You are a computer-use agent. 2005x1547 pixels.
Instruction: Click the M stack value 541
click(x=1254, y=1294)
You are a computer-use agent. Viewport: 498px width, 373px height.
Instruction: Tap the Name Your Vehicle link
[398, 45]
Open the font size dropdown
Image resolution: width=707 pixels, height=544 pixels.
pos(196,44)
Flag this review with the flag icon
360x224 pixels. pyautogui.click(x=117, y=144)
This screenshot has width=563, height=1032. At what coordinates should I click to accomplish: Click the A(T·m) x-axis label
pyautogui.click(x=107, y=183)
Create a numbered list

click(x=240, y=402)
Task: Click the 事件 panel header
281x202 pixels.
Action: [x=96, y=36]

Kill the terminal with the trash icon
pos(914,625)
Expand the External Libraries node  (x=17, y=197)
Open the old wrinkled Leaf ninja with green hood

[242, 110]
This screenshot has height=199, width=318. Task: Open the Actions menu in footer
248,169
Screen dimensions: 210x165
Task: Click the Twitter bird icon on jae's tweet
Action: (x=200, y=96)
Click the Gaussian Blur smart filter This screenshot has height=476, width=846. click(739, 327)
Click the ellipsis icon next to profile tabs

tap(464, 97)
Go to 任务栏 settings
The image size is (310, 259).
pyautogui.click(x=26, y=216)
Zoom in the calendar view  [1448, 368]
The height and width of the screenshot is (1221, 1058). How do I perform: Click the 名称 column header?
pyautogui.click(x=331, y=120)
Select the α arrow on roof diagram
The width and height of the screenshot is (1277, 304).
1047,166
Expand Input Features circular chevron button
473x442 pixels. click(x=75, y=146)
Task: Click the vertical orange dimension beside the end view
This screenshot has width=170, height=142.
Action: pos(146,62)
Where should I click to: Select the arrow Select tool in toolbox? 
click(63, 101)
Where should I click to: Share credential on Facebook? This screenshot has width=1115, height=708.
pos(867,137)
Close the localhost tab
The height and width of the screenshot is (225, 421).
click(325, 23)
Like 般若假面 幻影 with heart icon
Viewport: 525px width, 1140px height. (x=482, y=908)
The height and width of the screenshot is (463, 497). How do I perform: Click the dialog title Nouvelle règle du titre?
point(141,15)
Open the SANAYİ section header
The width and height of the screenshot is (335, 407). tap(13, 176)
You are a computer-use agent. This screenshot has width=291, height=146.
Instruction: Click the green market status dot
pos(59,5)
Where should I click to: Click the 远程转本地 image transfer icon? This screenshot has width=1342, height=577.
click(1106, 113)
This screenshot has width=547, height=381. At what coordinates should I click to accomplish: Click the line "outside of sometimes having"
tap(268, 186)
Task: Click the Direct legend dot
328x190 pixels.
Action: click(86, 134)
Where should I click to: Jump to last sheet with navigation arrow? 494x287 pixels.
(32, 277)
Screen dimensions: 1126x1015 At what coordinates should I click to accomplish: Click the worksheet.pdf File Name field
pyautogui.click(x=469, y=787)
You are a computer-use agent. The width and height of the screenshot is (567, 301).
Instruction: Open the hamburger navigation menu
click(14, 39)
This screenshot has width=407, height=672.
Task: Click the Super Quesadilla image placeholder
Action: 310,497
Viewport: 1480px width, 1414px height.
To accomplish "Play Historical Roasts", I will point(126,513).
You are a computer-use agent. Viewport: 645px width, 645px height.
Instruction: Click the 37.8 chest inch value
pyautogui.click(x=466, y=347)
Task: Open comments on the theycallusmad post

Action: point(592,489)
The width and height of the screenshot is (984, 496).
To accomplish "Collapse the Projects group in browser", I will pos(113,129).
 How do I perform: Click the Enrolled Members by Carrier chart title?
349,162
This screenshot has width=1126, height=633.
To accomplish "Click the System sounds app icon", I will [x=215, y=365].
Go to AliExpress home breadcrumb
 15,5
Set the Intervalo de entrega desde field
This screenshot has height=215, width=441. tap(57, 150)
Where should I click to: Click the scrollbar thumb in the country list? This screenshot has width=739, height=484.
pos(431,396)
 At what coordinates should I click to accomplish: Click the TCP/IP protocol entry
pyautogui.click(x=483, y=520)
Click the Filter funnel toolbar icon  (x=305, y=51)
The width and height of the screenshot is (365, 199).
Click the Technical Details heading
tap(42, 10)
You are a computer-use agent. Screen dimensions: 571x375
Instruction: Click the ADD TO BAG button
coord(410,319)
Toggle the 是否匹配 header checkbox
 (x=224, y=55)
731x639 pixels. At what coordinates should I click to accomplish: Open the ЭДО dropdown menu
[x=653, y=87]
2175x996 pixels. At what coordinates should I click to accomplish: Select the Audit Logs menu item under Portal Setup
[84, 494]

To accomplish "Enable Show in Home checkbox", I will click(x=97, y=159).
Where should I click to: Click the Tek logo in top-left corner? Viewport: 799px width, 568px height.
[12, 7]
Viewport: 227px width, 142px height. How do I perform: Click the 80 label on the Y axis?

AIM: Find each line of the data above that contains the word "green", and copy those lines out in full. Treat uppercase and lowercase as different, so only exact-case matches count.

COMPLETE OUTPUT:
Open the old wrinkled Leaf ninja with green hood
Instruction: Click the green market status dot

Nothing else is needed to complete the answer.